**The request**
Please switch "icon" to "button" in the lines from the one containing "Where should I click to: Click" through the one containing "Where should I click to: Select", changing nothing else. Return only those lines, without the pictures.

**Record extracts**
= = = = =

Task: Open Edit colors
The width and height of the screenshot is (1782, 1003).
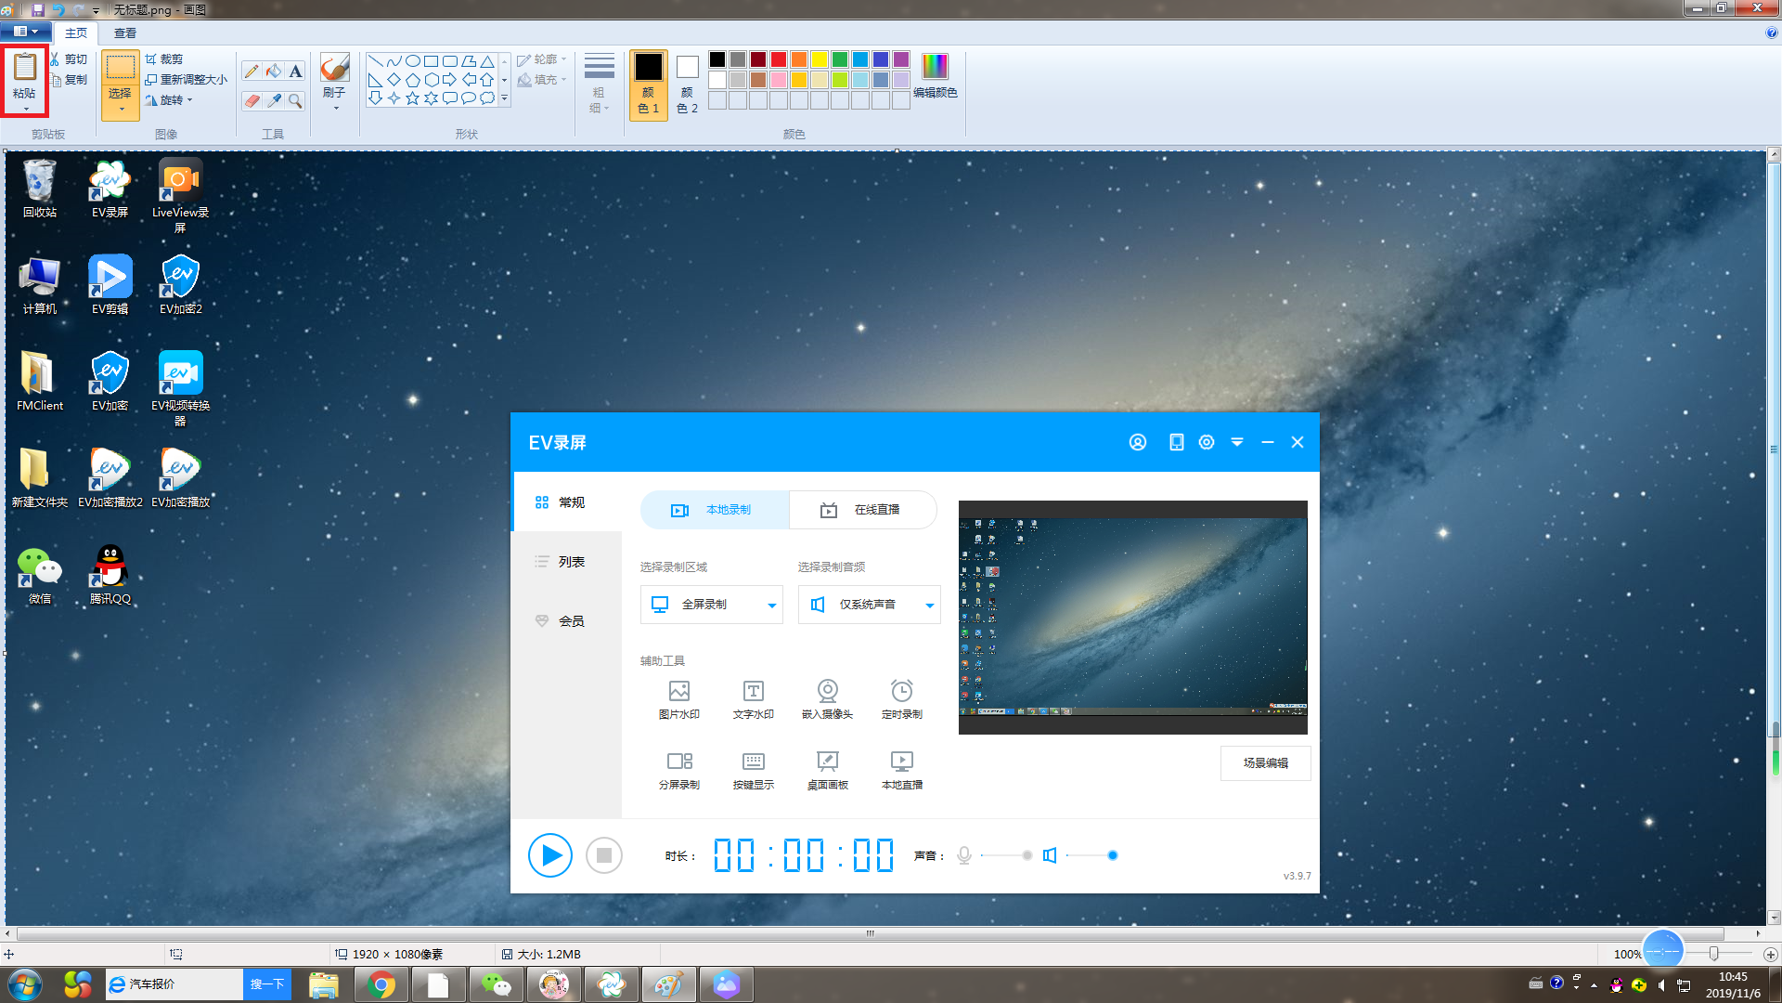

= = = = =

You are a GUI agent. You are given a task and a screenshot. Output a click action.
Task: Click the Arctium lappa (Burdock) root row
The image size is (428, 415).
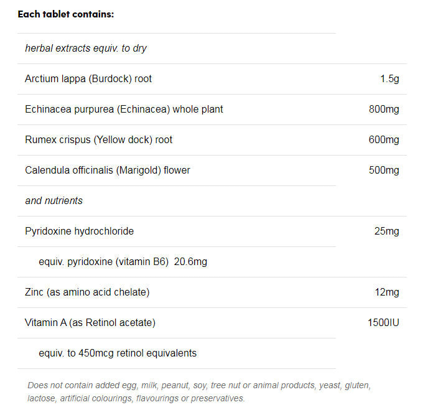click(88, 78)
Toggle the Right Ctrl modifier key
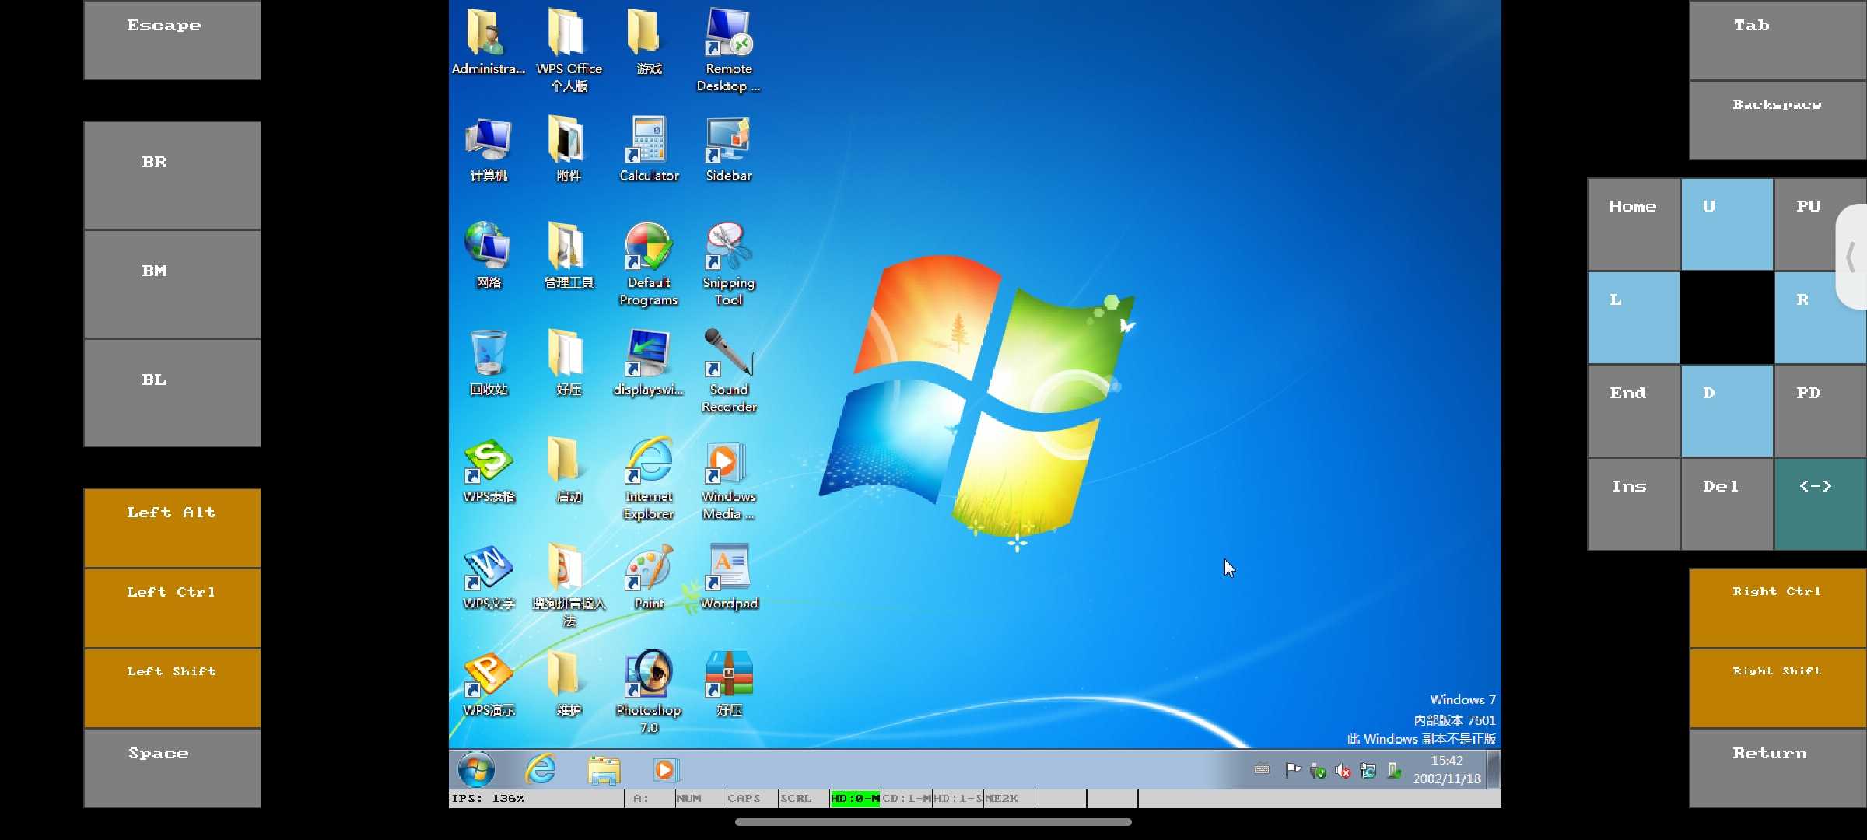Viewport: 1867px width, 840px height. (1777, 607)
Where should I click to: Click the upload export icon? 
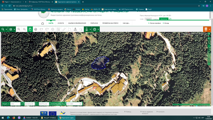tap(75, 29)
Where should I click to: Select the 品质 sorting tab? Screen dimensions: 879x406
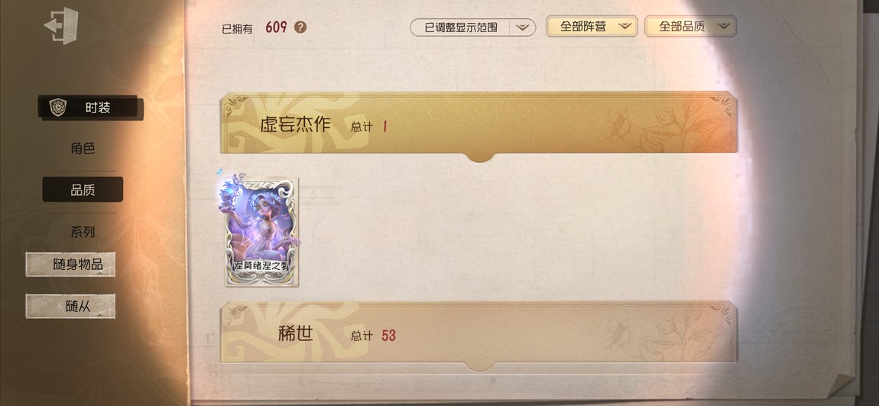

= = = = =

**Expected answer**
Where should I click to: Click the upload export button? 
tap(75, 29)
Where should I click to: Select the 品质 sorting tab? Screen dimensions: 879x406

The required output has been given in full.